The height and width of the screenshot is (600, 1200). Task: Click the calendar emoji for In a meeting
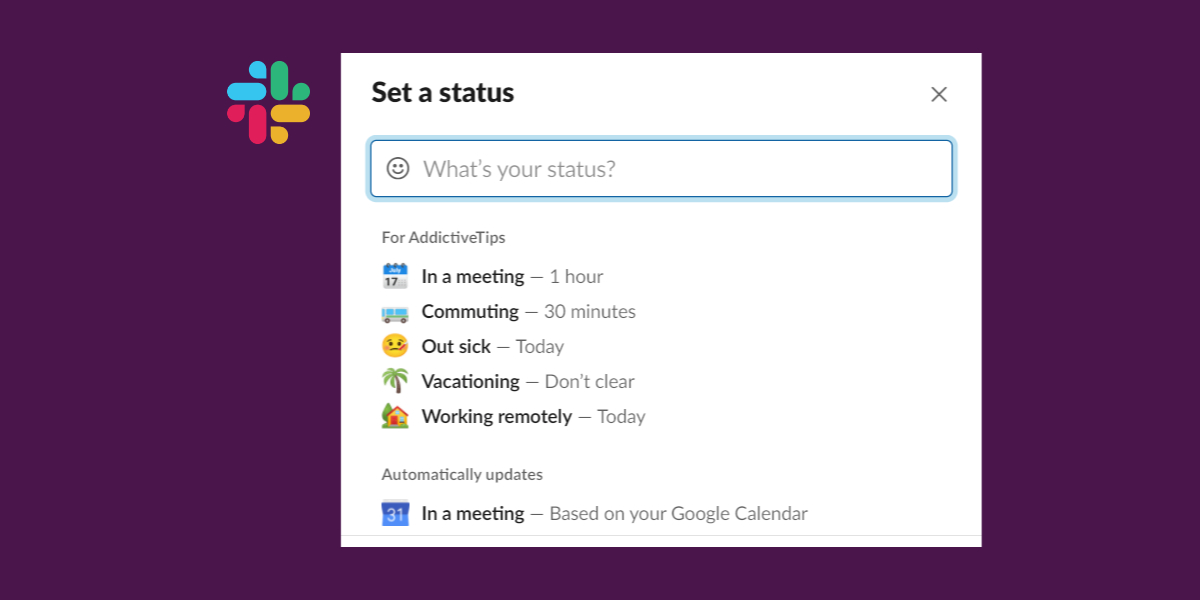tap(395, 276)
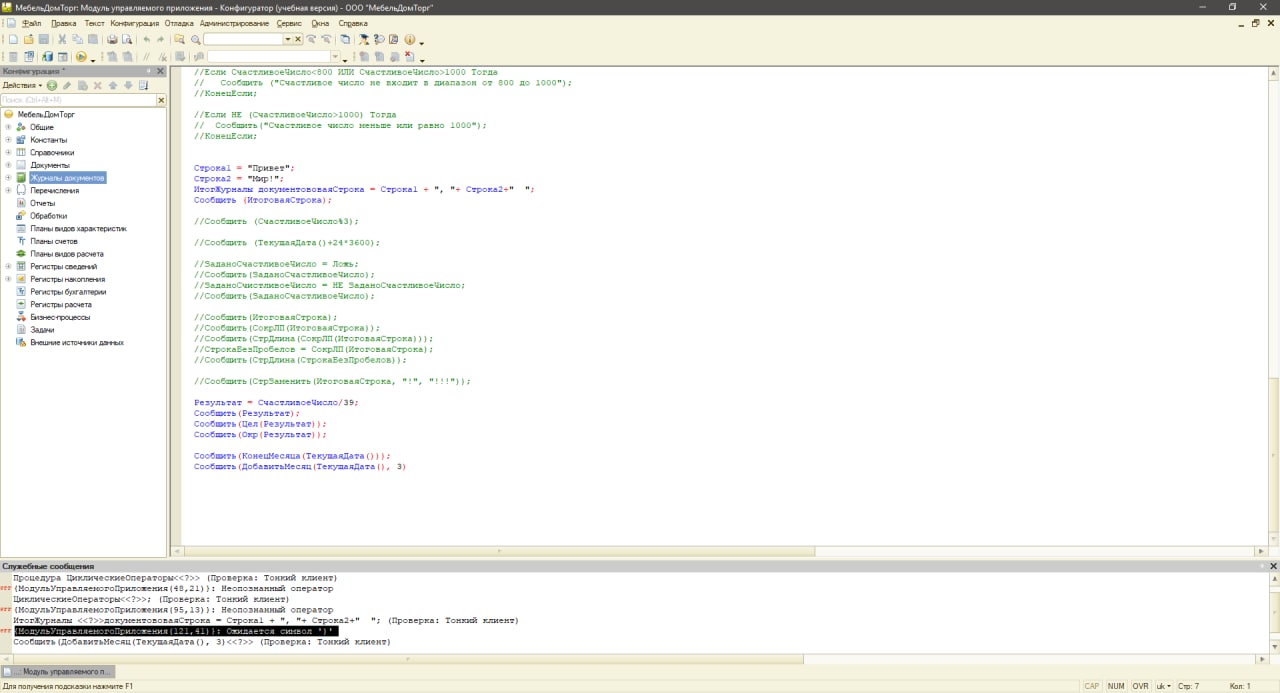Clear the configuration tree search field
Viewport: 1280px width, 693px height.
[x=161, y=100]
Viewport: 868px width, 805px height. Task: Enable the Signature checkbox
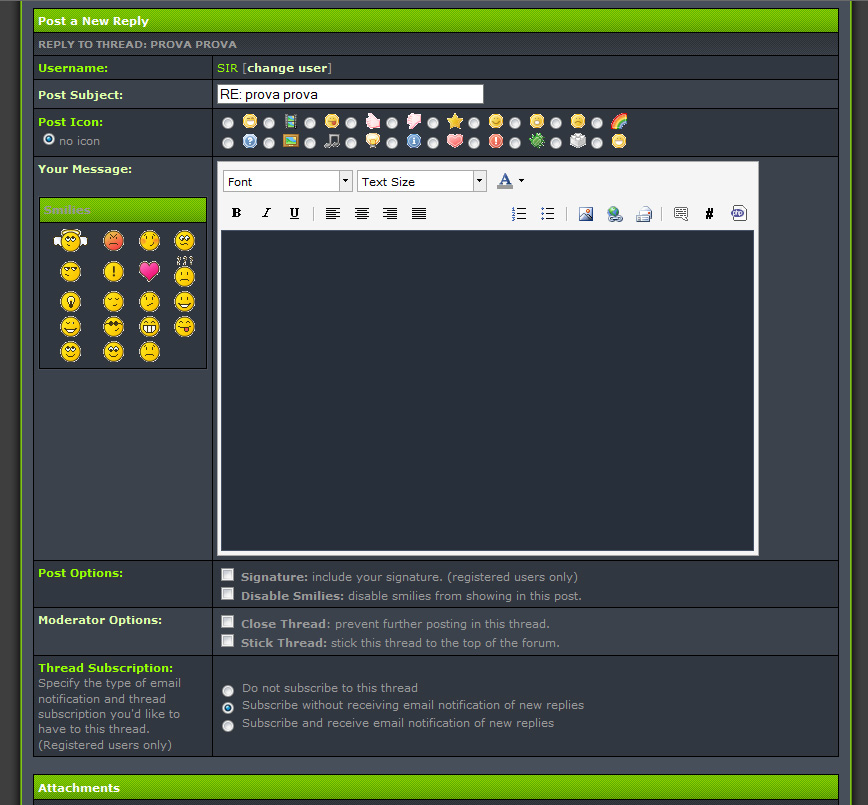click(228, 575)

•••

• Activity:
Without including any picture, write out the material above exactly.

• Output of the task:
The height and width of the screenshot is (600, 1200). Task: Click the calendar emoji for In a meeting
tap(395, 276)
Clear the configuration tree search field
Viewport: 1280px width, 693px height.
[x=161, y=100]
Viewport: 868px width, 805px height. Task: Enable the Signature checkbox
click(228, 575)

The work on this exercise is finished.